Stored data entries
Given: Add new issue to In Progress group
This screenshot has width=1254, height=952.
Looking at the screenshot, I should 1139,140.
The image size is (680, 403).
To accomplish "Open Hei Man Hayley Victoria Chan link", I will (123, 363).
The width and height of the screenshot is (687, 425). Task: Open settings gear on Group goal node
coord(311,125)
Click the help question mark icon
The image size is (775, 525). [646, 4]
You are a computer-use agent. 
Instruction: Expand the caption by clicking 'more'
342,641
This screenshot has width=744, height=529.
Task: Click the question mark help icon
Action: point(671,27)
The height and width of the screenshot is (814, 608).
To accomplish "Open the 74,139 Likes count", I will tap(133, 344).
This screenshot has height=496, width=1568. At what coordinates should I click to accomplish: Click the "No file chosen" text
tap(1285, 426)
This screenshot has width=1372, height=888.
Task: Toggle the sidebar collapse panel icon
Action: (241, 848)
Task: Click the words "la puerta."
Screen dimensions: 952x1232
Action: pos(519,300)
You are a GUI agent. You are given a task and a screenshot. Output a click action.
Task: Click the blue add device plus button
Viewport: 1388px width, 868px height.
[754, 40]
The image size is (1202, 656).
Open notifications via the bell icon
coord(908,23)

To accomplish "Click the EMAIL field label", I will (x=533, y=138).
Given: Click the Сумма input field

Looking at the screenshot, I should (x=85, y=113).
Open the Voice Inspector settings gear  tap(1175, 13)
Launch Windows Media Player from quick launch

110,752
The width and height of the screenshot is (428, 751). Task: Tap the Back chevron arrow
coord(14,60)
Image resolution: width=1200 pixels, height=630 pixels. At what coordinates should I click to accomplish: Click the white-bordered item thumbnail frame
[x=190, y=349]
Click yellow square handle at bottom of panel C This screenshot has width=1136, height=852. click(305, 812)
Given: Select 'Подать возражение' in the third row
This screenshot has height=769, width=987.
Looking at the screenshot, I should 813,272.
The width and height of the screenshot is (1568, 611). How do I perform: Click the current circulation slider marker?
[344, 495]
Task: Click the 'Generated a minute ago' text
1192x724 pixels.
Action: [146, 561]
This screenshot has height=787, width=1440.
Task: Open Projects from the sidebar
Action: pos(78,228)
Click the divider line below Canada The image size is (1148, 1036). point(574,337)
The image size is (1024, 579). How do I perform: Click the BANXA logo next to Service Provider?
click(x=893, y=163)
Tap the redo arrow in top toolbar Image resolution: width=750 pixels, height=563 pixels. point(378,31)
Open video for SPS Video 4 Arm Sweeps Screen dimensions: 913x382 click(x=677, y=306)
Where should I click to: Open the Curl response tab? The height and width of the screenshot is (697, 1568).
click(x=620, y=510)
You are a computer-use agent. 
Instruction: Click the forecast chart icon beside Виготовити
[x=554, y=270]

● **What the task requires**
Give back the whole of the data above, exactly as written.

● **Result for this exercise**
Given: Add new issue to In Progress group
This screenshot has width=1254, height=952.
Looking at the screenshot, I should 1139,140.
The image size is (680, 403).
To accomplish "Open Hei Man Hayley Victoria Chan link", I will (123, 363).
The width and height of the screenshot is (687, 425). Task: Open settings gear on Group goal node
coord(311,125)
Click the help question mark icon
The image size is (775, 525). [646, 4]
You are a computer-use agent. 
Instruction: Expand the caption by clicking 'more'
342,641
This screenshot has width=744, height=529.
Task: Click the question mark help icon
Action: point(671,27)
The height and width of the screenshot is (814, 608).
To accomplish "Open the 74,139 Likes count", I will tap(133, 344).
This screenshot has height=496, width=1568. At what coordinates should I click to accomplish: Click the "No file chosen" text
tap(1285, 426)
This screenshot has width=1372, height=888.
Task: Toggle the sidebar collapse panel icon
Action: (241, 848)
Task: Click the words "la puerta."
Screen dimensions: 952x1232
Action: pos(519,300)
You are a GUI agent. You are given a task and a screenshot. Output a click action.
Task: Click the blue add device plus button
Viewport: 1388px width, 868px height.
[754, 40]
The image size is (1202, 656).
Open notifications via the bell icon
coord(908,23)

To accomplish "Click the EMAIL field label", I will (x=533, y=138).
Given: Click the Сумма input field

Looking at the screenshot, I should (x=85, y=113).
Open the Voice Inspector settings gear  tap(1175, 13)
Launch Windows Media Player from quick launch

110,752
The width and height of the screenshot is (428, 751). Task: Tap the Back chevron arrow
coord(14,60)
Image resolution: width=1200 pixels, height=630 pixels. At what coordinates should I click to accomplish: Click the white-bordered item thumbnail frame
[x=190, y=349]
Click yellow square handle at bottom of panel C This screenshot has width=1136, height=852. click(305, 812)
Given: Select 'Подать возражение' in the third row
This screenshot has height=769, width=987.
Looking at the screenshot, I should 813,272.
The width and height of the screenshot is (1568, 611). How do I perform: Click the current circulation slider marker?
[344, 495]
Task: Click the 'Generated a minute ago' text
1192x724 pixels.
Action: [146, 561]
This screenshot has height=787, width=1440.
Task: Open Projects from the sidebar
Action: pos(78,228)
Click the divider line below Canada The image size is (1148, 1036). point(574,337)
The image size is (1024, 579). How do I perform: Click the BANXA logo next to Service Provider?
click(x=893, y=163)
Tap the redo arrow in top toolbar Image resolution: width=750 pixels, height=563 pixels. point(378,31)
Open video for SPS Video 4 Arm Sweeps Screen dimensions: 913x382 click(x=677, y=306)
Where should I click to: Open the Curl response tab? The height and width of the screenshot is (697, 1568).
click(x=620, y=510)
You are a computer-use agent. 
Instruction: Click the forecast chart icon beside Виготовити
[x=554, y=270]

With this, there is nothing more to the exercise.